Lab 06 – Interactive visualizations
Instructions
Obtain the GitHub repository you will use to complete the lab, which contains a starter file named lab06.Rmd. This lab shows you how to create interactive visualizations using the highcharter and leaflet packages. Carefully read the lab instructions and complete the exercises using the provided spaces within your starter file lab06.Rmd. Then, when you’re ready to submit, follow the directions in the How to submit section below.
Note on PDF submissions
Because of how they work, the interactive visualizations will not show up when you knit your R Markdown files to the PDF format. This is okay. You should still submit the PDF file for this assignment to Blackboard.

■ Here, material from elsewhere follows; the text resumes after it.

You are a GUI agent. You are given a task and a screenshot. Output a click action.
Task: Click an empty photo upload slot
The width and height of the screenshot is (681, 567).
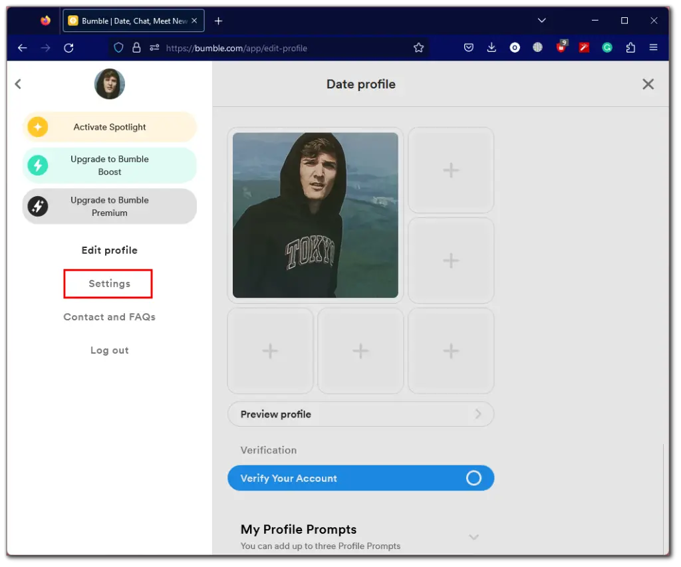point(451,170)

What are interactive visualizations?
This lab introduces you to interactive visualizations, which are a class of dynamic visualizations that satisify two criteria [1],
Human input: control of some aspect of the visual representation of information, or of the information being represented, must be available to a human
Response time: changes made by the human must be incorporated into the visualization in a timely manner
Compared to static visualizations, which are the type of visualization that we create using ggplot2, interactive visualizations allow us to include additional information in the plots that make up our R Markdown reports. As Andy Kirk explains in Data Visualisation: A Handbook for Data Driven Design, interactive visualizations, when used in the right circumstances, offer many advantages [2],
It expands the physical limits of what you can show in a given space.
It increases the quanity and broadens the variety of angles of analysis to serve different curiosities.
It facilitates manipulations of the data displayed to handle varied interrogations.
It increases the overall control and potential customisation of the experience.
It amplifies your creative license and the scope for exploring different techniques for engaging users.
Dashboards are a common way to implement an interactive visualization and also allow users to select the parts of a dataset they want to include in a plot. An example of a dashboard-based interactive visualization can be seen here: https://ajayk.shinyapps.io/csi_773/. While we won’t be building a full dashboard, we will utilize two R packages, highcharter and leaflet to add interactivity to our R Markdown documents and enhance the way we explore a new dataset.
About the dataset
Unique dataset
This dataset was scraped by Dr. Glasbrenner in January 2019 and it is original to CDS 102!
You will be working with a dataset consisting of rental property information scraped on January 21, 2019 from https://www.carolinadesigns.com, which is a website people can use to book vacation rentals in North Carolina’s Outer Banks. The information collected for each property includes rental rates, its location, its features, and if any special amenities accompany the property. The website only provides rental rates for properties and dates that haven’t been booked yet, so missing values under the rate_[month] columns were imputed using a predictive model trained on the available data.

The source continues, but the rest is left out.